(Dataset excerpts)
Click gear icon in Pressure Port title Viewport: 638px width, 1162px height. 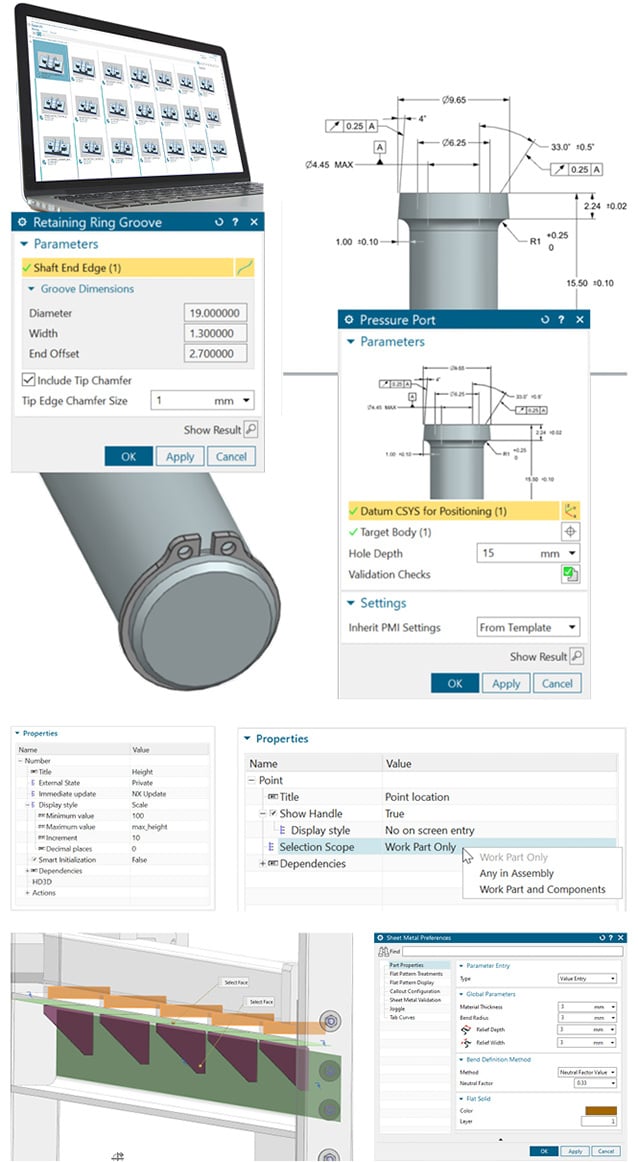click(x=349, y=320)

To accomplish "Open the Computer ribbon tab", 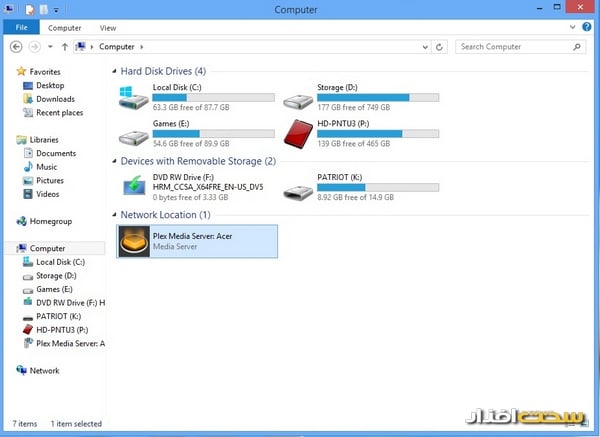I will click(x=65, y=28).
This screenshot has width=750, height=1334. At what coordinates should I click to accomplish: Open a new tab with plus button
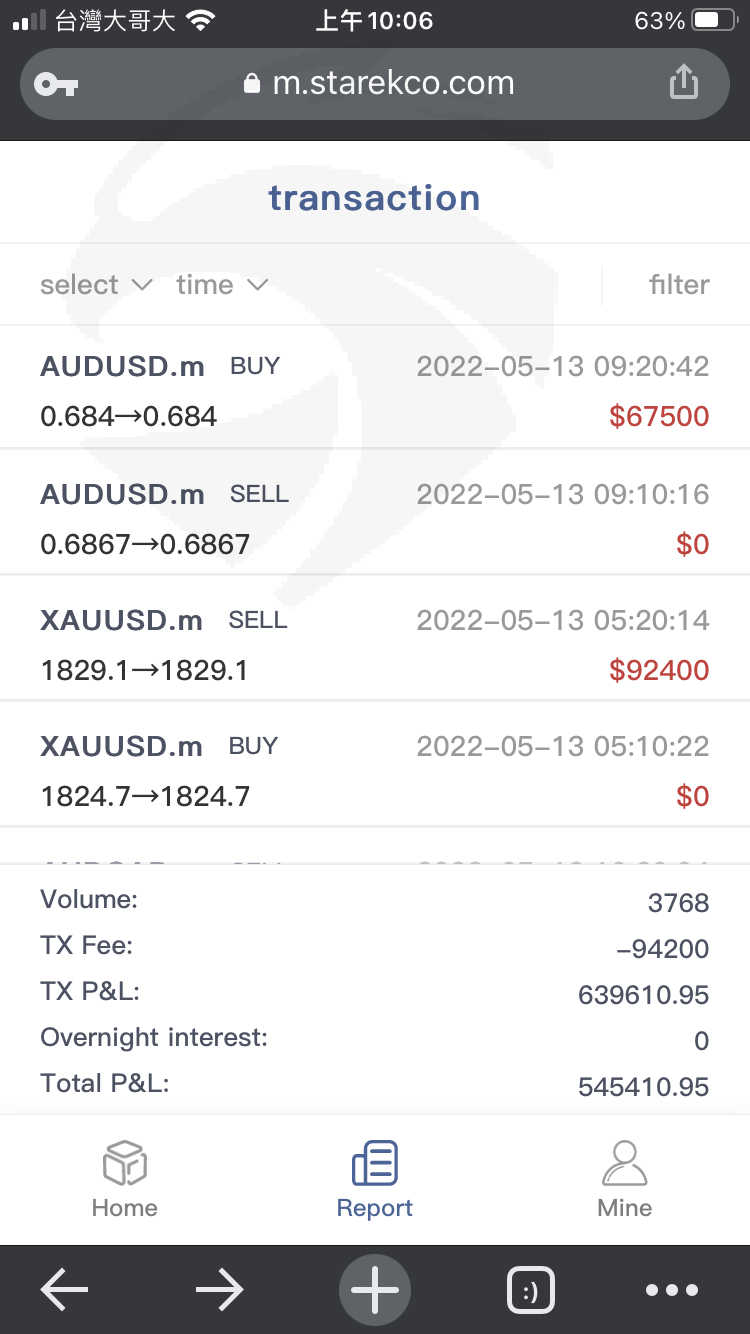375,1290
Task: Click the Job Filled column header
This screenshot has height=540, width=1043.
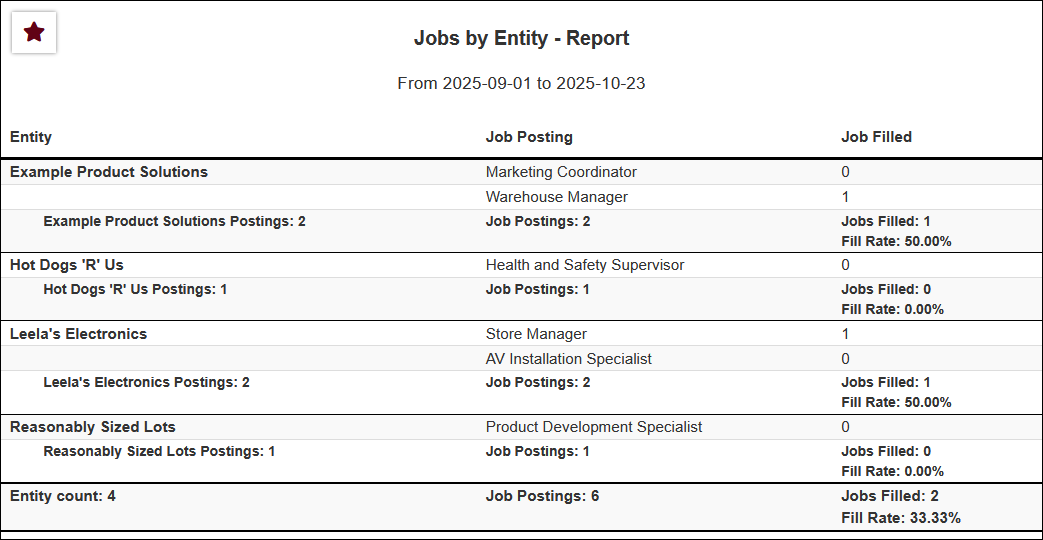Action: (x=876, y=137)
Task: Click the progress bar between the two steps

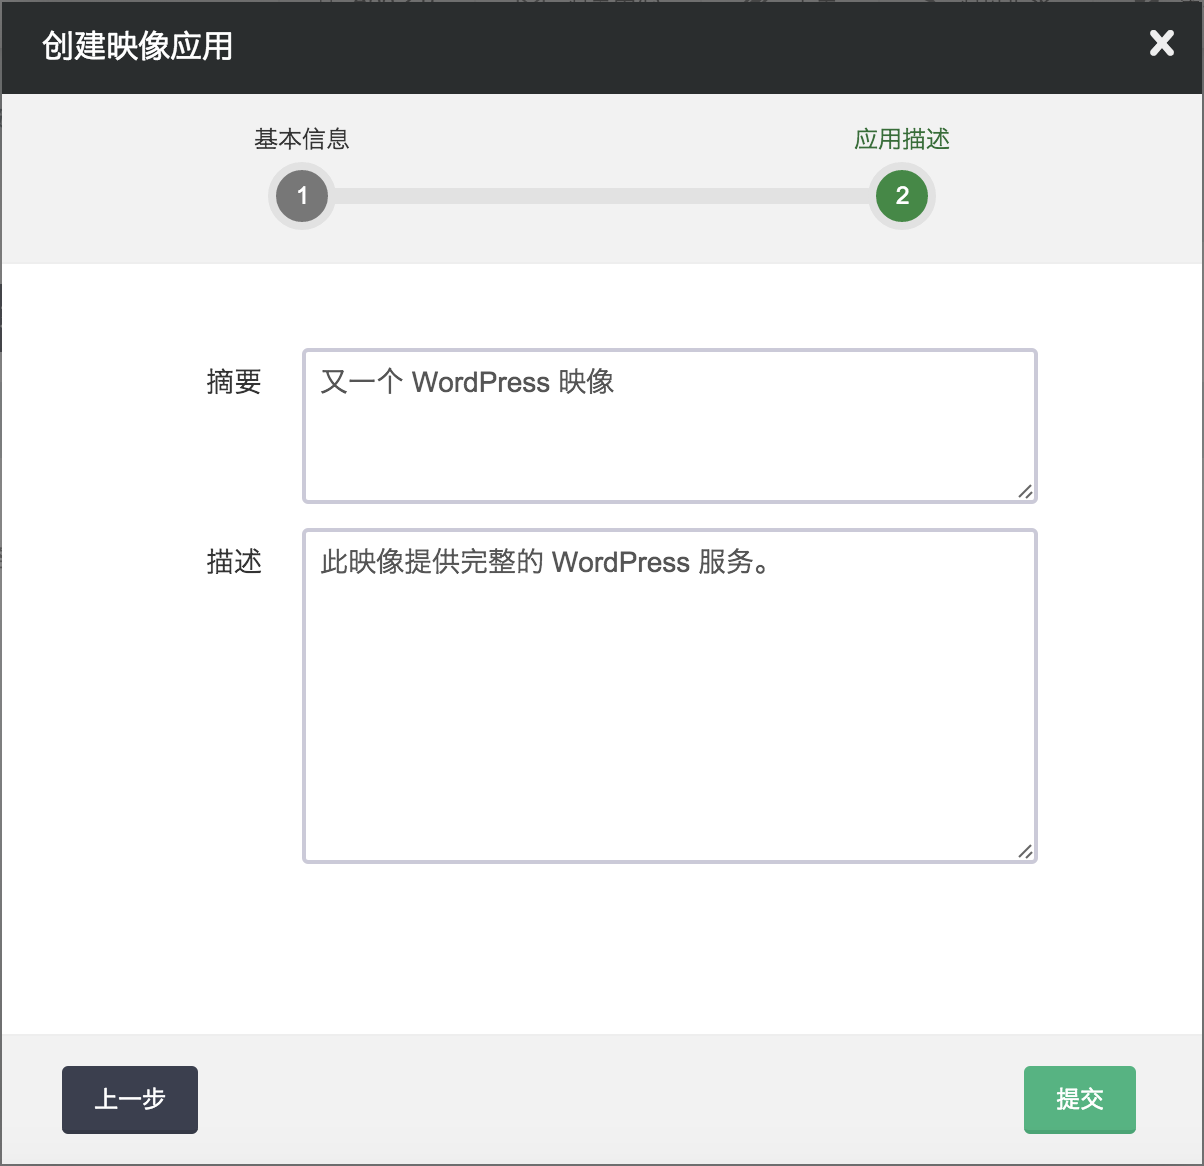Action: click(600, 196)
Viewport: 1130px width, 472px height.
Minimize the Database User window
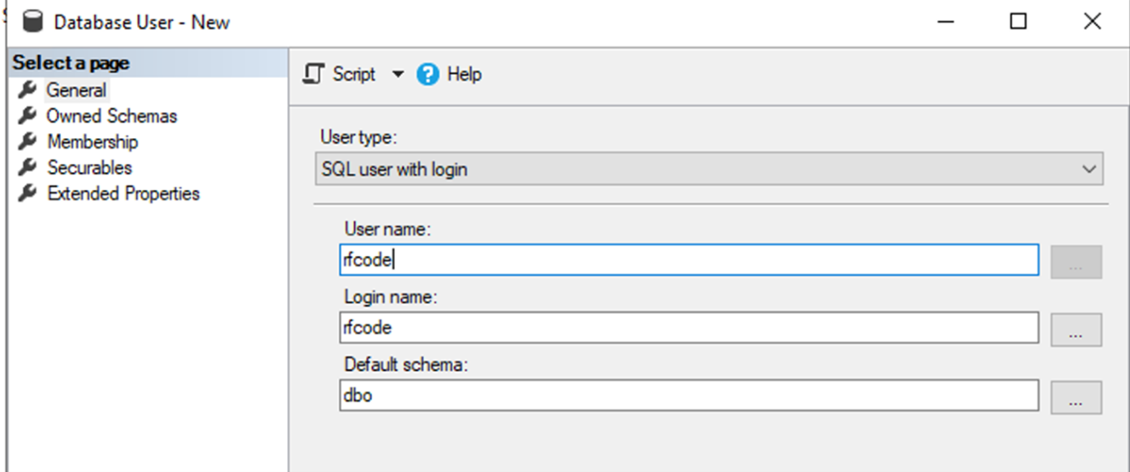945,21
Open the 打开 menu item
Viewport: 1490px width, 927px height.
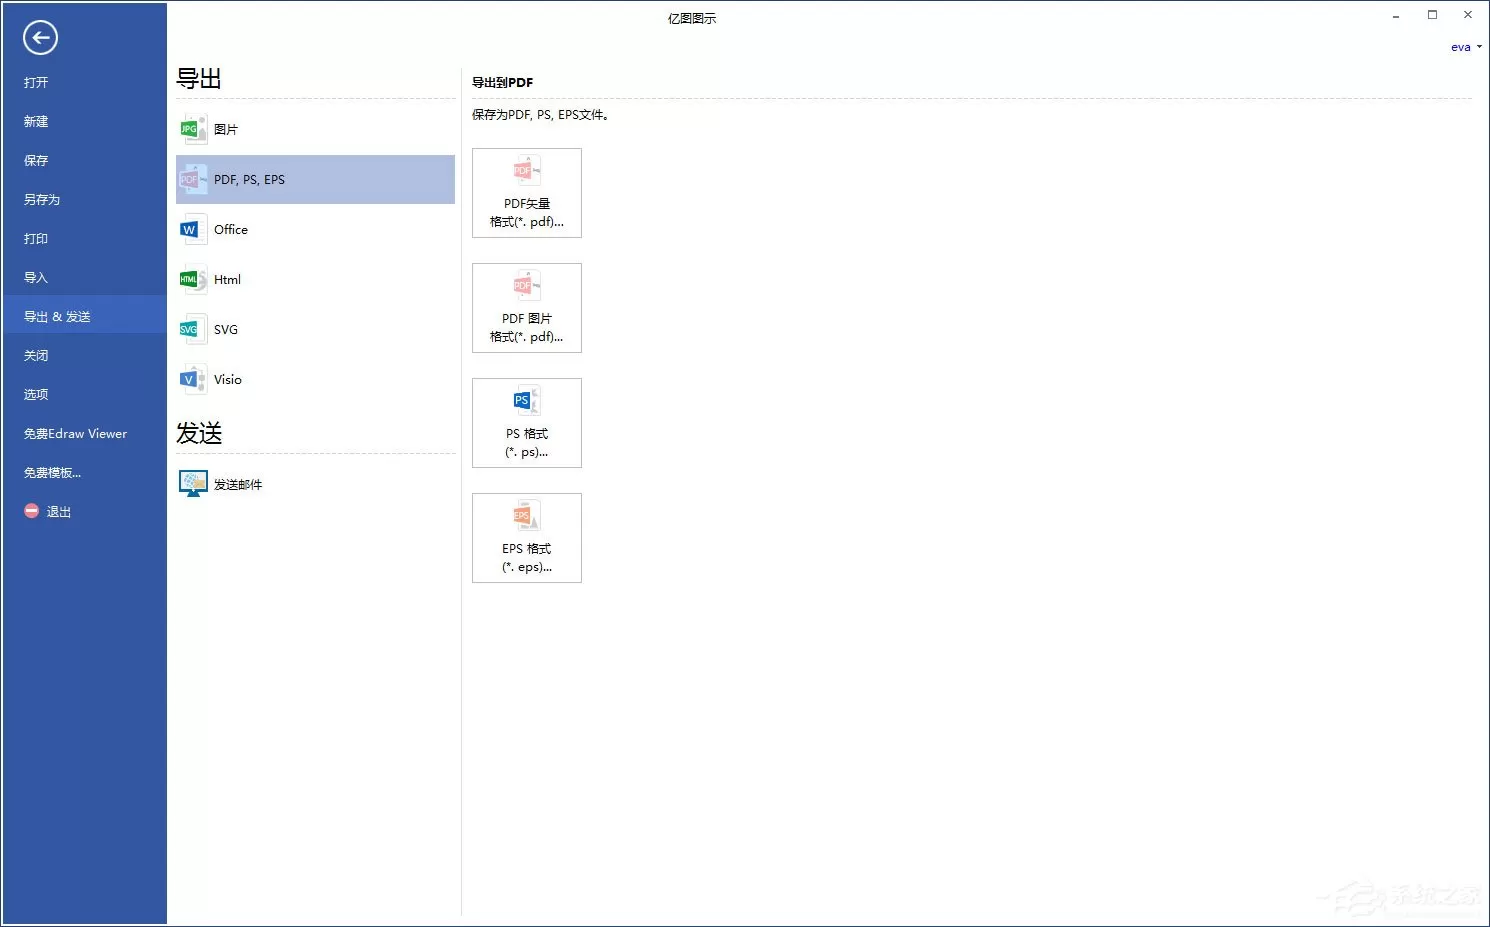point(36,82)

» **About this exercise**: Repeat, exactly and only, the lines from the one containing "This screenshot has height=540, width=1043." through the final line of the data, both ends included, leaving out any picture.

» **Solution to the problem**:
This screenshot has height=540, width=1043.
Action: (x=876, y=137)
Task: Click the progress bar between the two steps

Action: click(600, 196)
Viewport: 1130px width, 472px height.
Minimize the Database User window
945,21
Open the 打开 menu item
Viewport: 1490px width, 927px height.
point(36,82)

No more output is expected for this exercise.